▶ _About this exercise_: Extract verbatim every line from the one containing "Given: Click the cut-off" to the final line of the records below, inclusive, and exclude all pictures.

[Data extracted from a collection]
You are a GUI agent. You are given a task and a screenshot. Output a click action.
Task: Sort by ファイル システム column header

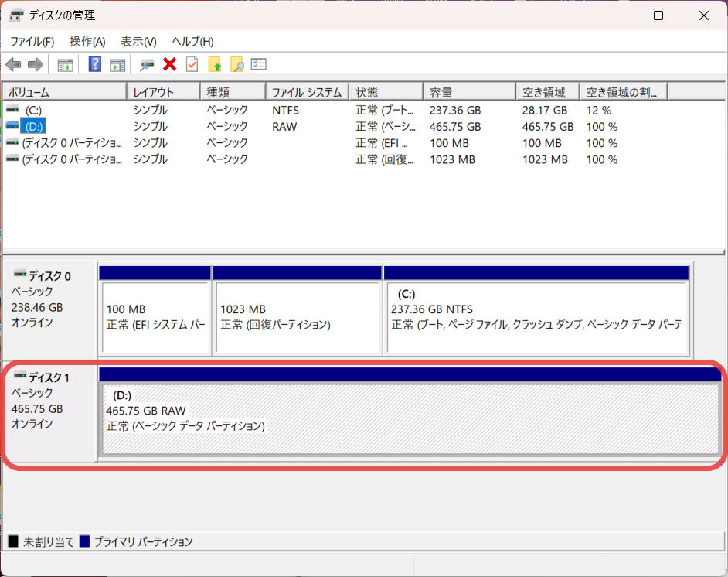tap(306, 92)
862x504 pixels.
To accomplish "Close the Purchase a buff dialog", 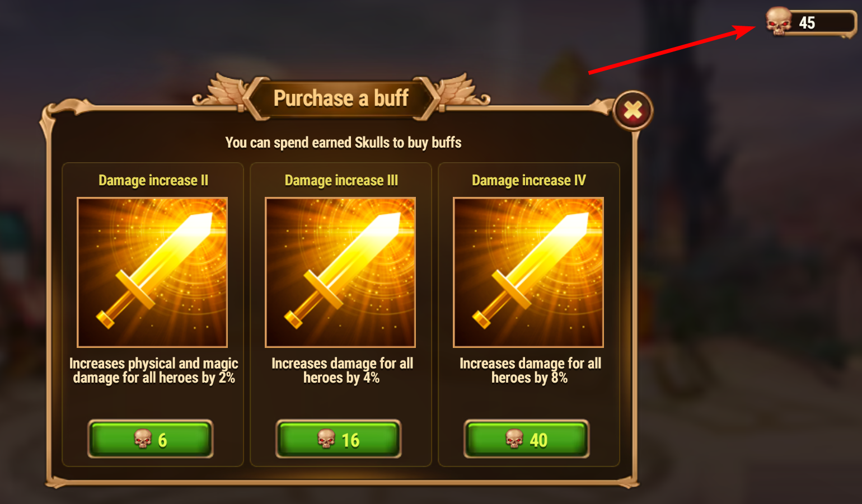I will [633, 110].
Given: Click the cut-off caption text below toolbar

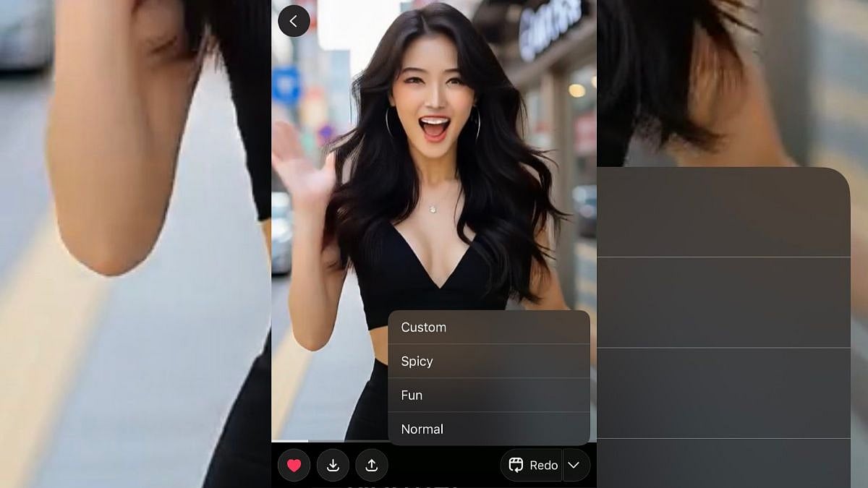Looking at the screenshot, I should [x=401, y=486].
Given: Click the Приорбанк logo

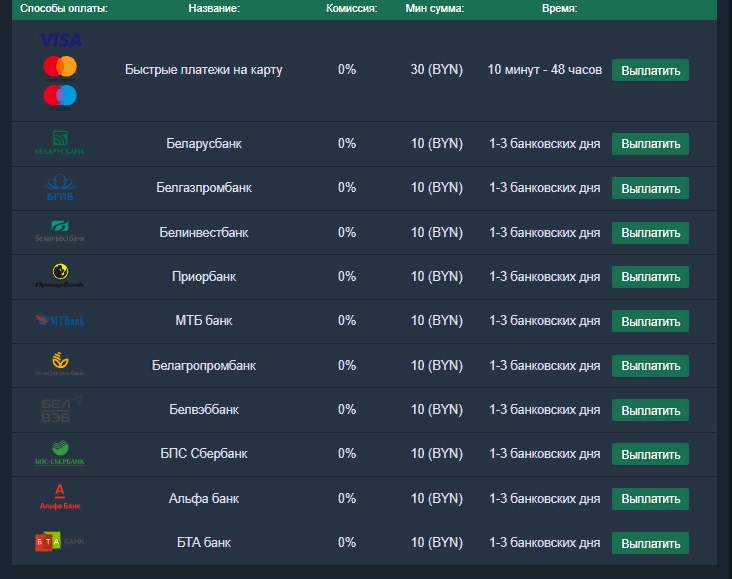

▶ _Finished task_:
Given: Click the cut-off caption text below toolbar

Looking at the screenshot, I should [x=401, y=486].
Given: Click the Приорбанк logo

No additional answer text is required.